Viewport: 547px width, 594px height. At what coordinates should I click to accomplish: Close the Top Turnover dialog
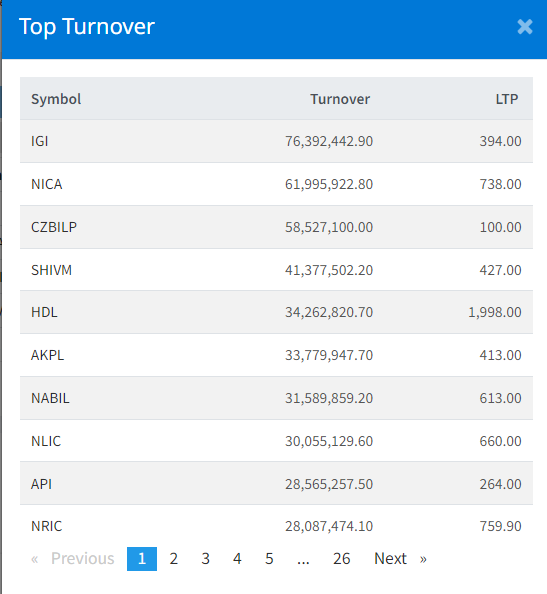pyautogui.click(x=525, y=27)
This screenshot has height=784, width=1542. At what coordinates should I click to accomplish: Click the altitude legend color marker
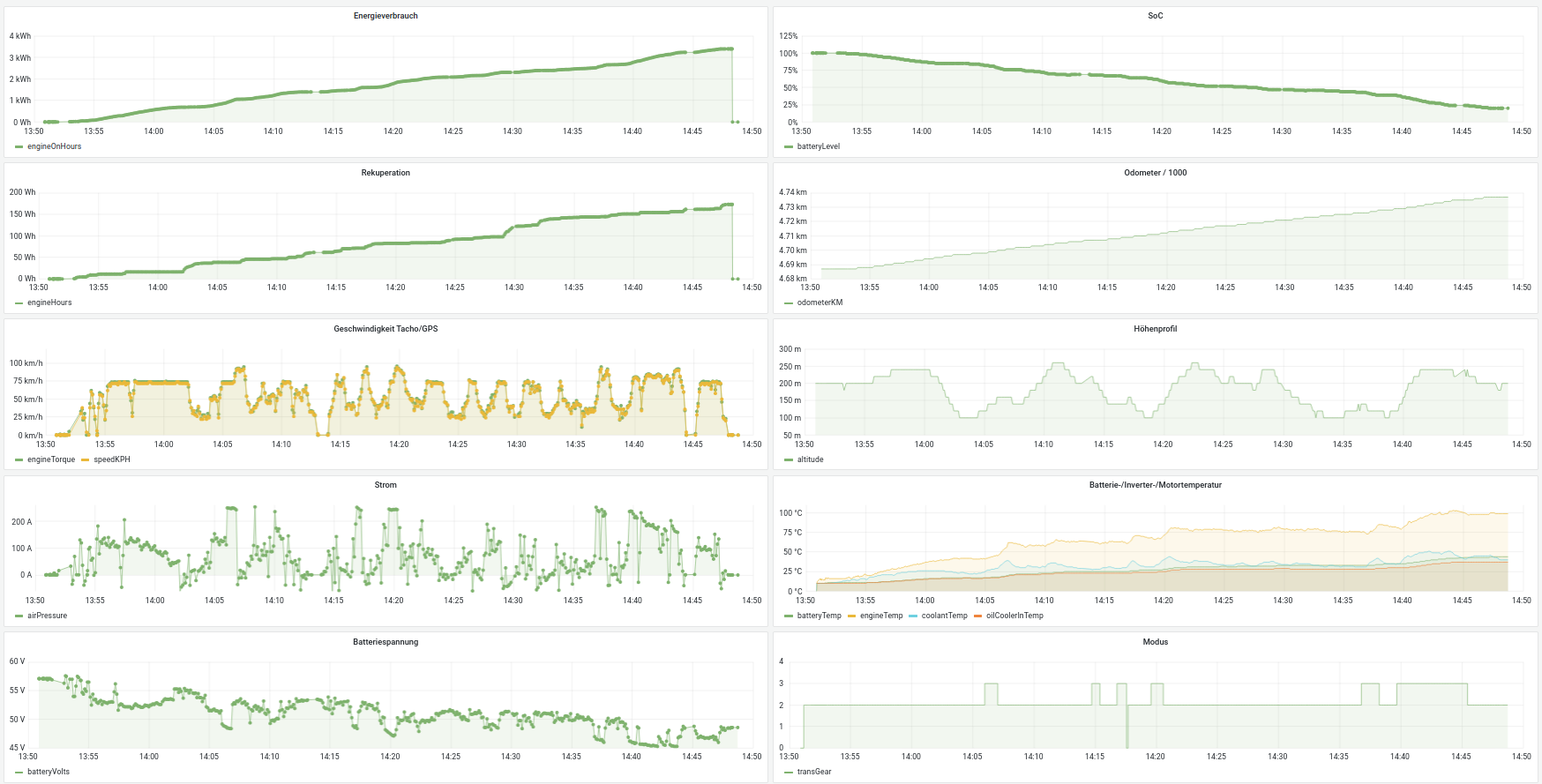[789, 459]
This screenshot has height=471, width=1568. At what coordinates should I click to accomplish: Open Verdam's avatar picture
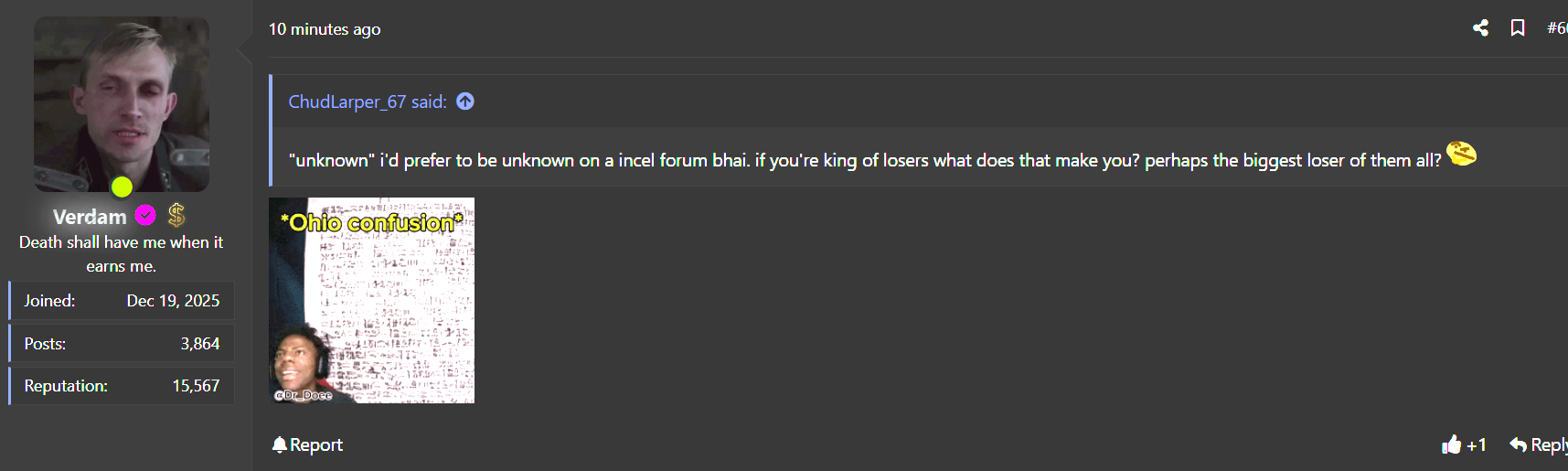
════════════════
> _WHAT TO DO_
Set down exactly, from the line that contains "This screenshot has height=784, width=1542." through the last line of the data, each line as it stands, and leave the pictures out.

> _FINISHED EXERCISE_
This screenshot has height=784, width=1542. At what coordinates should I click to accomplish: Click the altitude legend color marker
[789, 459]
This screenshot has height=471, width=1568. At what coordinates should I click to accomplish: Open Verdam's avatar picture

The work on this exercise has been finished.